▸ SOURCE EXTRACT
*****

The clash of skyrocketing debt with pension deals secured with key constituencies, including civil servants, has become a major narrative in cities, states, even Washington, where Republicans and Democrats continue to grapple over debt and liabilities that some say are choking national economic momentum.
Closer to home for Detroit and Chicago, that struggle was at the heart of the upheaval in Madison, Wisconsin, in 2011, as a Republican governor, Scott Walker, pushed through controversial laws giving the state and cities greater flexibility to adjust union contracts.
Indeed, a major significance of Detroit’s bankruptcy is that Michigan Gov. Rick Snyder, a Republican, and the legislature, dominated by rural and suburban lawmakers, refused to lend a helping hand. Following in Gov. Walker’s footsteps, Mr. Snyder signed a 2012 law giving municipalities more autonomy and power in rewriting union pension and benefit deals.
"Detroit getting into trouble? Not a surprise. State of Michigan not coming to help? It is a big surprise, and I think I am not the only one to say that," Richard Larkin, director of credit analysis at HJ Sims, tells Reuters.
Indeed, pension liabilities have become a key culprit. A large cohort of cities, many of them in deep-blue California, have pension liabilities up to five times their operating revenue.
But behind the crime rate and falling property values, which accelerated to the exodus of people from the crumbling Motor City metropolis, the real culprit that doomed Detroit is bad governance, said Kevyn Orr, the emergency manager appointed by Gov. Snyder.
Quoting Mr. Orr as saying that Detroit must impart “best practices of 21st century government,” Washington Post columnist Rick Plumer notes: “Detroit has been a one-party city run by Democrats since 1962.”

*****

▸ DATA SHOWN
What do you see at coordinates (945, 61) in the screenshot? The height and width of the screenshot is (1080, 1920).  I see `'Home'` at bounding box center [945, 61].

*****

▸ PARTS OF THE EXERCISE
1. According to the Detroit bankruptcy article, in what year did Michigan Gov. Rick Snyder sign a law giving municipalities more power to rewrite union pension and benefit deals?
2. Please give back the passage of the Detroit bankruptcy article that begins at the words "Indeed, a major" and stops after "Sims, tells Reuters.", switching "legislature" for "statehouse".
3. Proceed with the Detroit bankruptcy article, writing on from its final sentence.

▸ TASK ANSWERS
1. 2012

2.
Indeed, a major significance of Detroit’s bankruptcy is that Michigan Gov. Rick Snyder, a Republican, and the statehouse, dominated by rural and suburban lawmakers, refused to lend a helping hand. Following in Gov. Walker’s footsteps, Mr. Snyder signed a 2012 law giving municipalities more autonomy and power in rewriting union pension and benefit deals.
"Detroit getting into trouble? Not a surprise. State of Michigan not coming to help? It is a big surprise, and I think I am not the only one to say that," Richard Larkin, director of credit analysis at HJ Sims, tells Reuters.

3.
On that note, says New York Times conservative columnist David Brooks, appearing on PBS NewsHour Friday night: “[Y]ou look at some of the bad urban policies that were attempts at revival, fancy downtown office buildings, it's not about building – that's not what you do. You build families. You give families a reason to build there and stay there. The crime, the education, it's just one thing after another – the corruption.”
To be sure, much of the havoc in Detroit and other cities has been caused by a stubborn economy, which has taken years to drag out of the Great Recession that took hold in 2008.
While some debt-burdened “blue” cities are considering following Detroit into bankruptcy in order to reorganize overwhelming debt, the Motor City to some urban experts remains a specialized case, whose plight can be avoided if the national economy keeps improving, thus quenching thirsty municipal coffers.
"Detroit should not be seen as emblematic of cities or as a harbinger of what's to come," Clarence Anthony, executive director of the National League of Cities, told Reuters.